Çalışan Kadın Duygu vs. Ev Kadını Duygu





Bu yazıyı çalıştığından dolayı vakti zamanında vicdan azabı çeken "KENDİM" (canım ben) ve çalışmayı çok sevdiği halde çocuğuna, evine, eşine, hayata hakkıyla zaman ayıramadığını düşünen arkadaşlarım, sizin(canım siz) için yazdım.

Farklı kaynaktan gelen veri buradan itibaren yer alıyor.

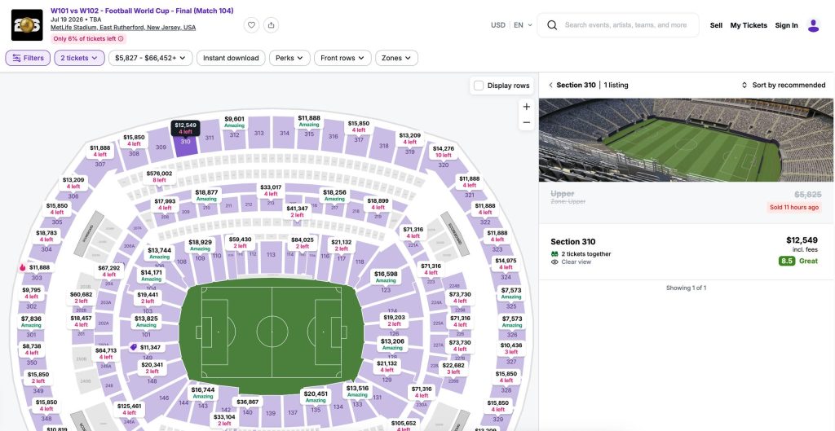Screen dimensions: 835x431
Task: Click the share event icon
Action: (271, 25)
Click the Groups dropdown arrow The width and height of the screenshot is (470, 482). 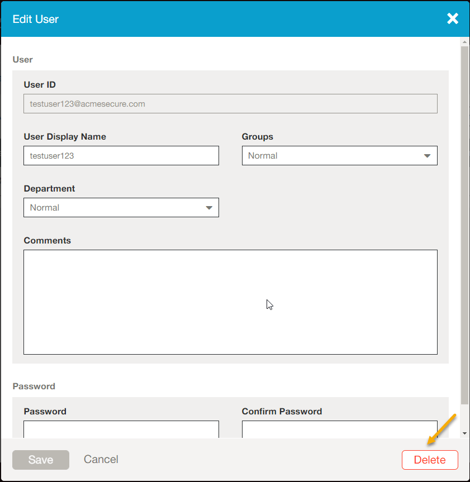coord(428,155)
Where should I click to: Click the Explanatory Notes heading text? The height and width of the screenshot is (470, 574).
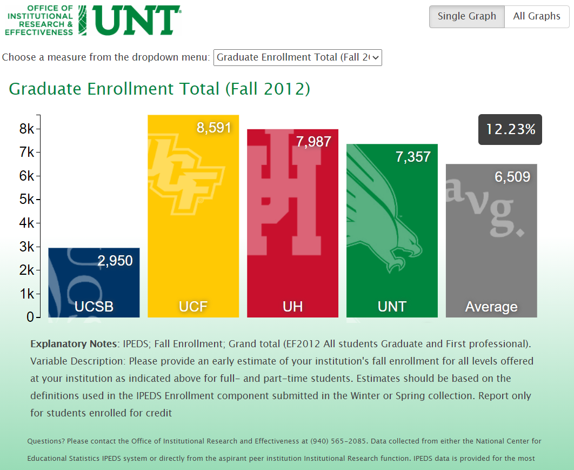[x=73, y=344]

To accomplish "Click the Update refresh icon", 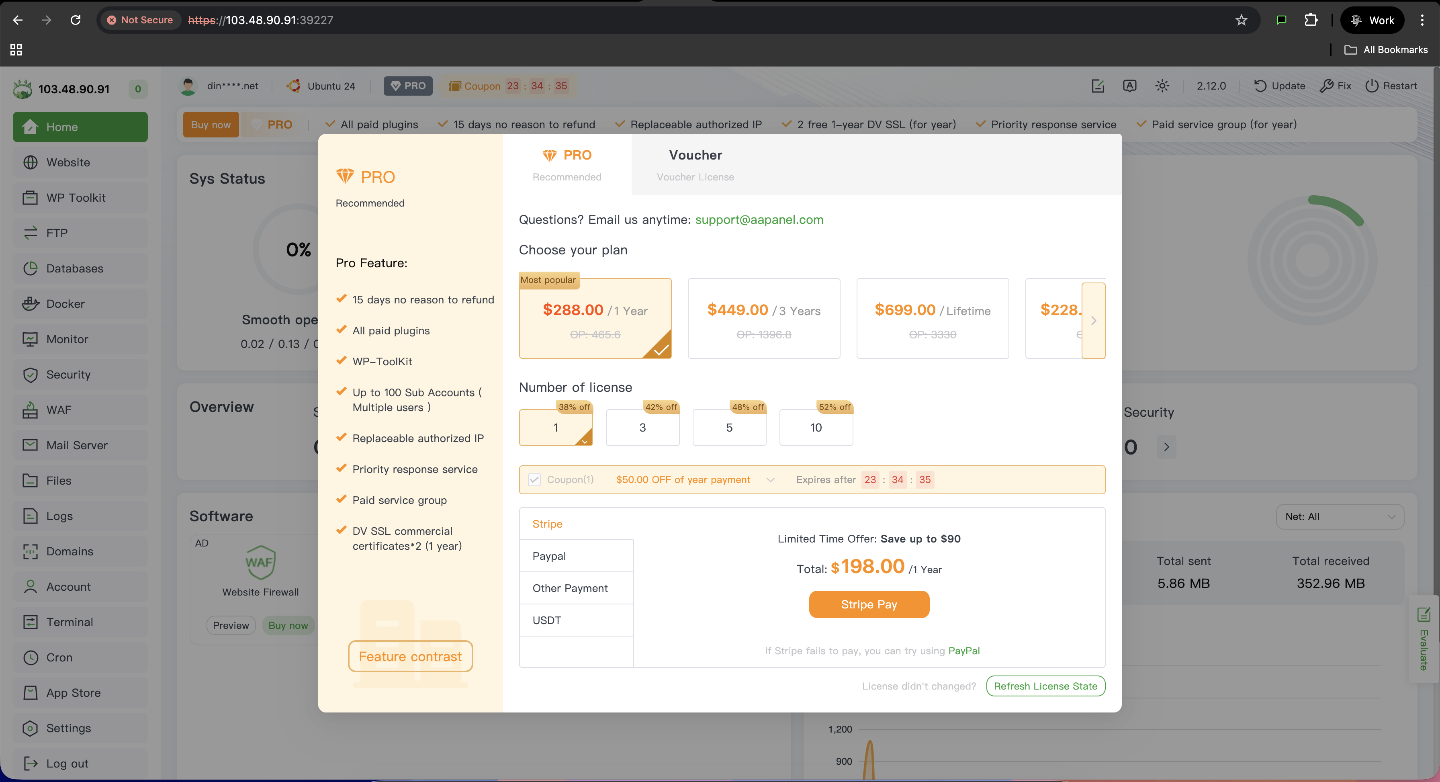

  • Evde oturan Duygu deli gibi temizlik yapar. Dağınıklığa tahammülü azalır Defne'nin uyuduğu tüm zamanı ya temizliğe ya da dizi izlemeye ayırdığı için akşama kadar beyni akar her 2 aktivitede; birinde yorgunluktan, birinde suçluluk duygusundan (çünkü evde dizi izlemek aynı zamanda verimsiz geçen bir gün demektir performans kriterlerine göre) sevgili evin beyi işten eve geldiğinde negatif enerjisini hunharca eve gelenin üstüne salarak kötü bir akşam geçirmelerini sağlar
  • Çalışan Duygu'nun işten eve birlikte gelindiği için asgari düzeyde iş yapma hakkı vardır. Haftasonları birlikte evin temizliğine girişilir. Sehpalar mı tozlanmış yerde Stark'ın tüyleri mi kalmış, "ne olmuş, ne önemi var yani?" moduna geçilir. Günün yorgunluğundan da zaten evin dağınıklığı falan insanın ruhuna batmaz olur. Battı mı da tam batar bir bakmışsınız bir haftasonunu komple temizlik yaparak geçirmiş tüm aile bireyleri. Yakında Stark'ın patilerine uygun bir mop tasarlarsak hiç şaşırmayın temizlik konusunda bir tek ona iş yaptıramıyoruz çünkü şu anda :)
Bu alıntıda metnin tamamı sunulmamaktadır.